EXTRACT:
I've always had a soft spot for 'Omega Man' with all it's cheesy glory.


----------



## Lursa (aka 9MMare) (Jun 23, 2011)

sarahsbloke said:


> Nothing new suggested so far
> 'Canticle' must have been one of the dullest books ever, closely followed by 'on the beach'.
> 'Hitchhikers guide', I enjoyed the radio show, but more of a comedy than a serious EotW.
> 'The Stand' and 'Swan Song' drifted into fantasy, too much good and evil with a bit of magic thrown in, not keen on fantasy.
> ...


Patriots is excellent and if you like it straight and realistic, you'll like it. I hope you like guns because you'll get more details than you'd believe.

I loved The Stand..all time fav book, and Swan Song. I also dislike fantasy but it was secondary in the books I thought and both could have stood alone without it IMO.

I'll look for the Alex Scarrow books, thanks!


----------



## Lursa (aka 9MMare) (Jun 23, 2011)

Colin Taber said:


> My first three suggestions would have been:
> 
> 1) The Stand
> 2) World War Z
> ...


All 3 excellent! I'm not into zombies but WWZ was great.


----------



## Lursa (aka 9MMare) (Jun 23, 2011)

Just looked, unfortunately the Scarrow books arent available for Kindle.

Has anyone found Damnation Alley for K?  It seems to be a classic that I've missed.


----------



## sarahsbloke (Sep 24, 2011)

One Second After
Just finished reading it, big battle glossed over, disappointing end, read like it was finished in a rush.

Patriots
JUst starting.


----------



## Capri142 (Sep 25, 2009)

1> Lucfers Hammer (still good today altough written in the 70's)

2> The Stand (Stephens King's Classic End of the world novel)

3> Chilhoods End (Arthur C Clarke  a must read!)

4. 77 Days in September (I just finished this one, a pretty good post EMP attack read)


----------



## Jan Strnad (May 27, 2010)

In no particular order:

I Am Legend by Richard Matheson. (The Omega Man was loosely based on this book, as was The Last Man on Earth starring Vincent Price and the recent I Am Legend movie with Will Smith.)

The Day of the Triffids, which made a very cheesy movie that I still love.

War of the Worlds by H.G. Wells.

Cat's Cradle by Kurt Vonnegut Jr. Hope I didn't spoil it by putting it in this category!

On the Beach by Nevil Shute. Also a great movie!


----------



## Lursa (aka 9MMare) (Jun 23, 2011)

sarahsbloke said:


> One Second After
> Just finished reading it, big battle glossed over, disappointing end, read like it was finished in a rush.
> 
> Patriots
> JUst starting.

THE DATA:

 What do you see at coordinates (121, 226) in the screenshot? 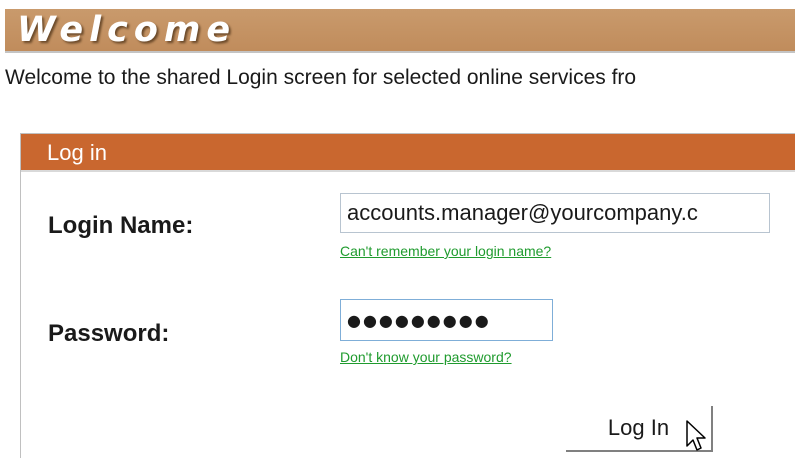
I see `login-name-label: Login Name:` at bounding box center [121, 226].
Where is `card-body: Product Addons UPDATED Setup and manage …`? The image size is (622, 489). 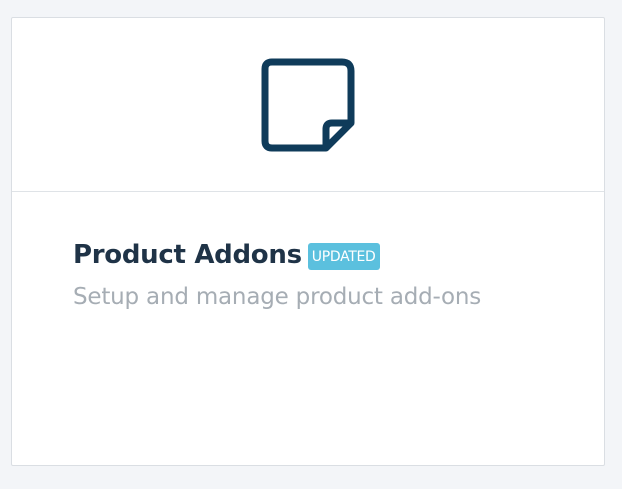
card-body: Product Addons UPDATED Setup and manage … is located at coordinates (328, 275).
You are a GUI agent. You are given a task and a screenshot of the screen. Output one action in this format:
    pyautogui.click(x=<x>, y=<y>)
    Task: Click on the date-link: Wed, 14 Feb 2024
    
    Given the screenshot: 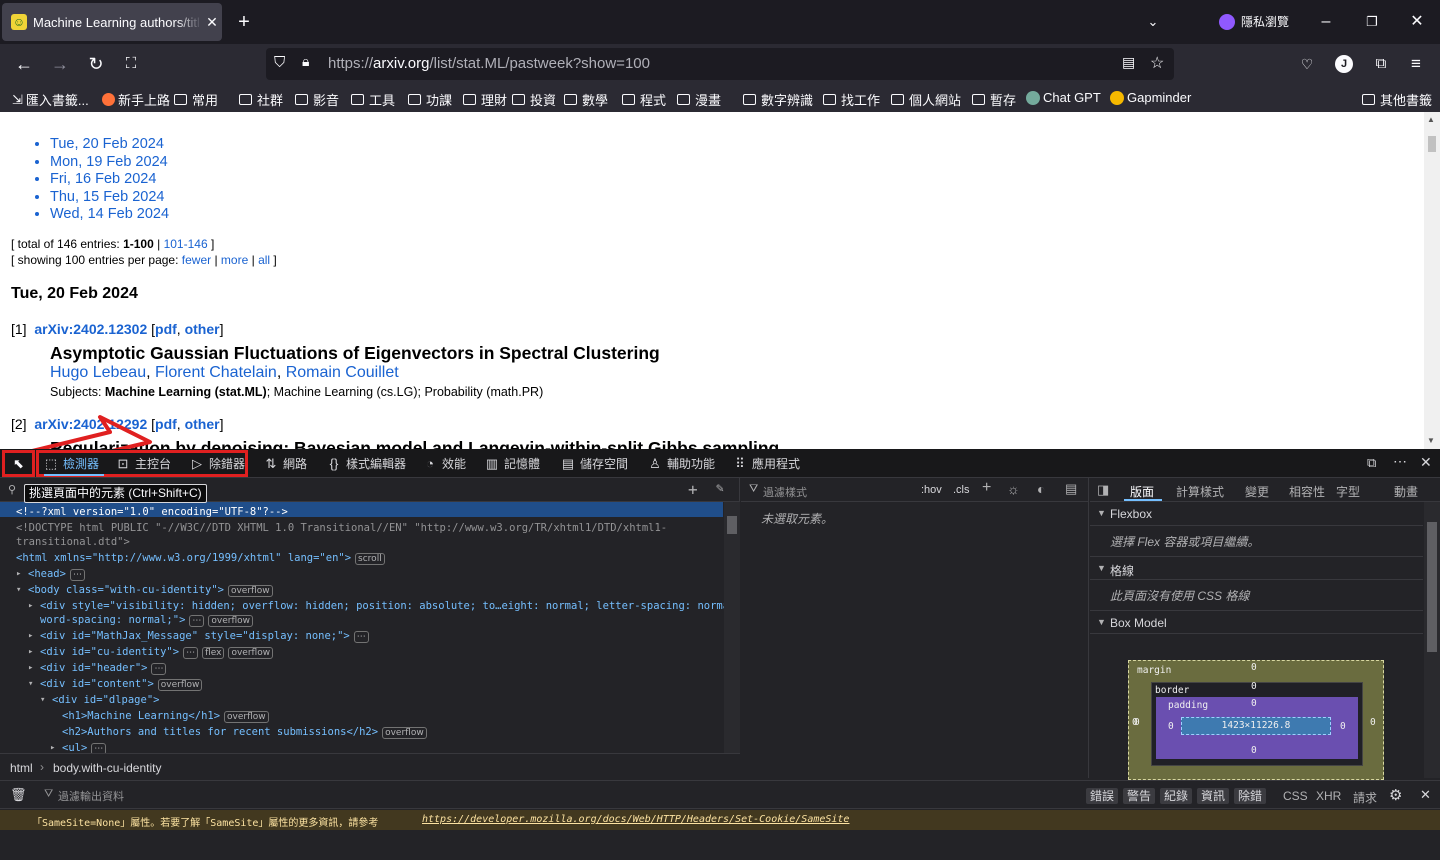 What is the action you would take?
    pyautogui.click(x=110, y=215)
    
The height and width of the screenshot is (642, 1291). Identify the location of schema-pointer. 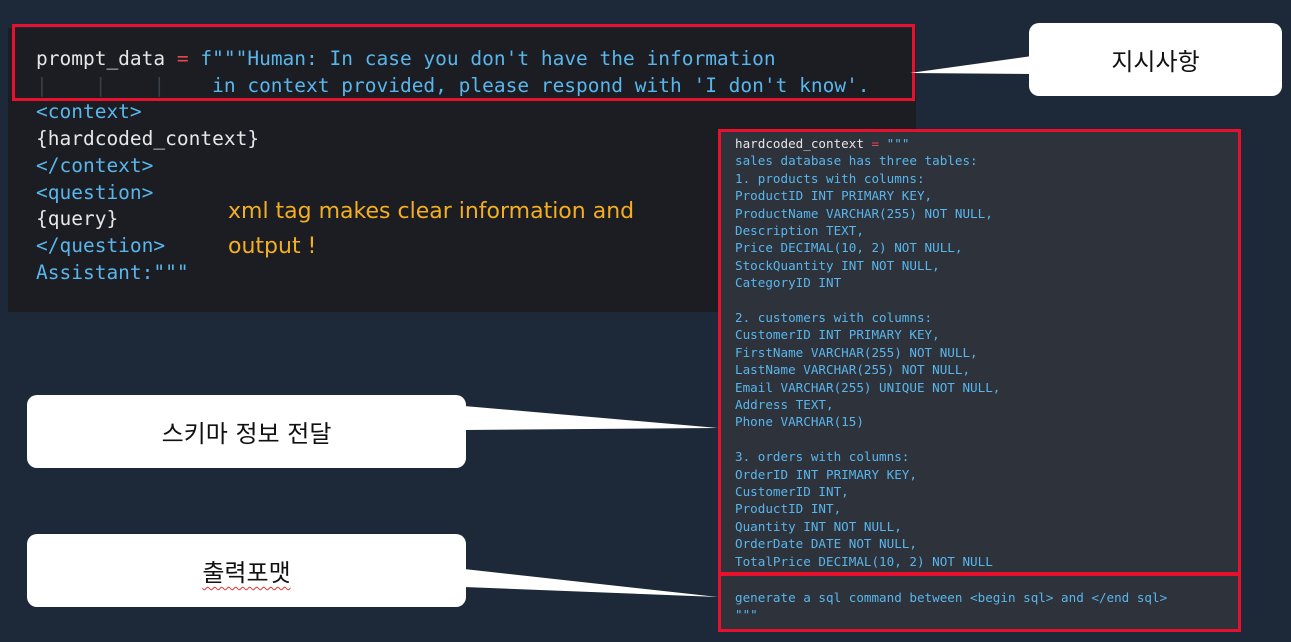
(591, 418).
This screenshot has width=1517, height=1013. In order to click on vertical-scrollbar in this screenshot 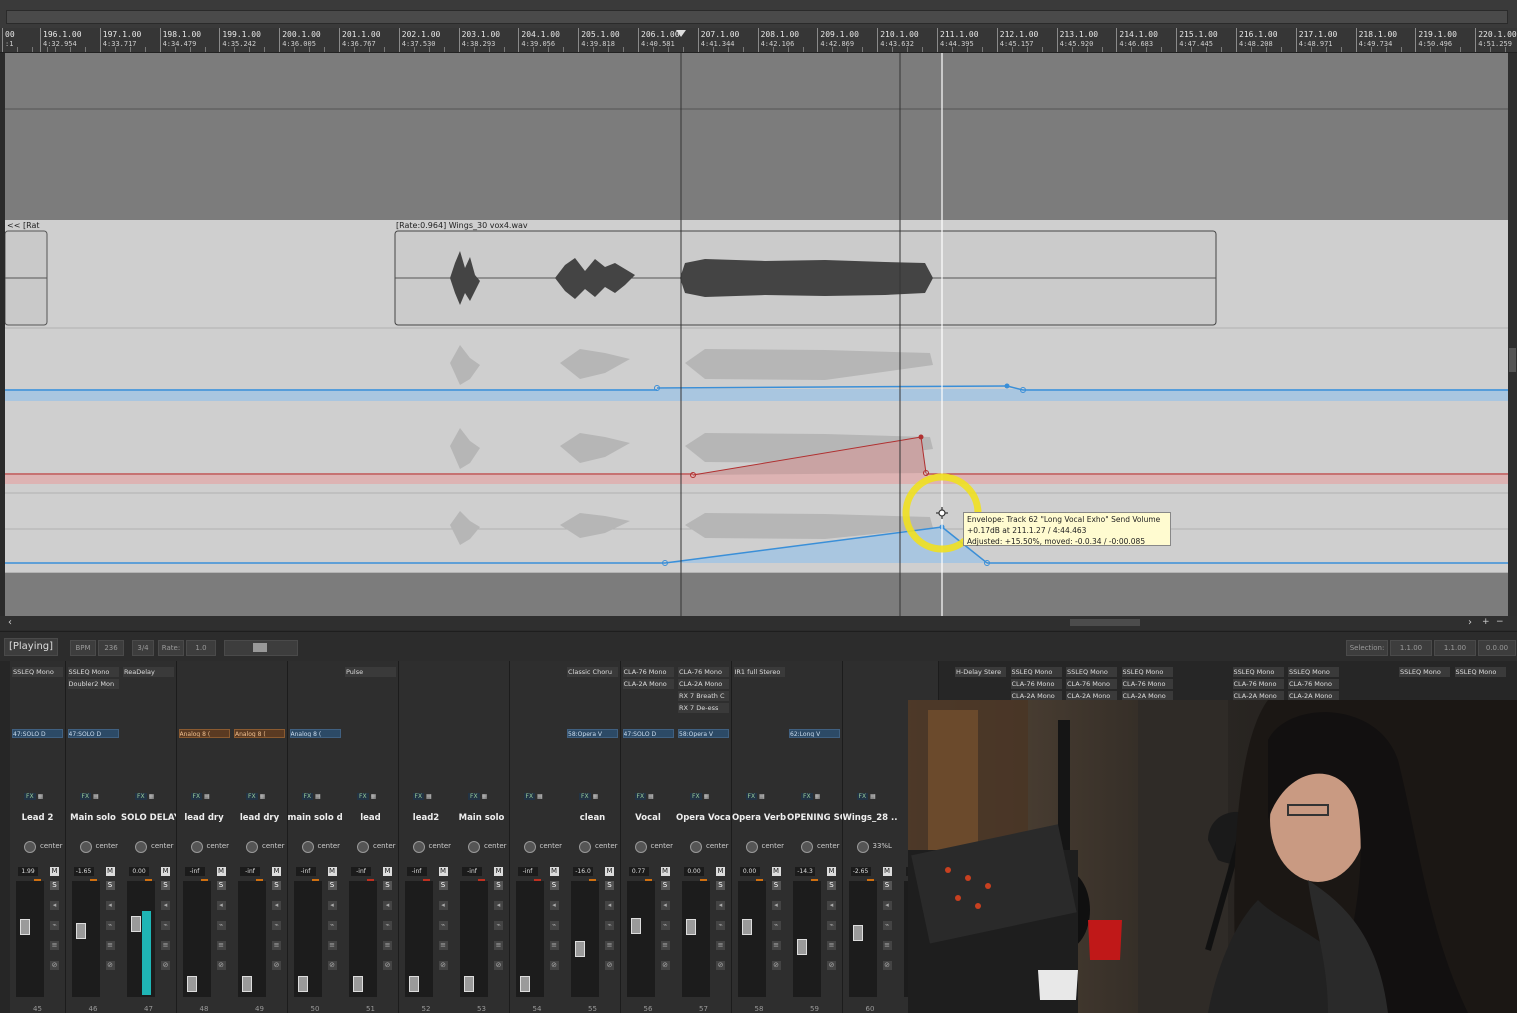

INSTRUCTION:
Pick up the forum thread on end-of-the-world novels above and continue it from its last line.

TASK RESPONSE:
While I disagree that the big battle was glossed over (plenty for me thanks, since it fit just fine into the bigger picture of the story IMO), I do agree the ending was a little disappointing...I wanted all the answers..who, what, why, and how was the rest of the country and how are we moving forward? I always want to know that stuff but not all authors give it. I do believe that within the scope of the book, it was an appropriate ending. Like I said, I always want more but at the same time, for me story is also about the details and consequences and dealing with that abrupt social change. And I think it was excellent at that.

Patriots is huge on details and does have a real resolution. I personally dont agree with alot of the politics or even some religious aspects of the book...but it's very detailed and well-thought out.


----------



## JumpingShip (Jun 3, 2010)

Capri142 said:


> 1> Lucfers Hammer (still good today altough written in the 70's)
> 
> 2> The Stand (Stephens King's Classic End of the world novel)
> 
> ...


Thanks for posting this. I just snagged 77 Days in September. I read a couple of paragraphs--mainly because I was hoping Kyle, the main character, wasn't a teenager. I don't mind YA sometimes, but like a more adult hero--glad this one fits the bill.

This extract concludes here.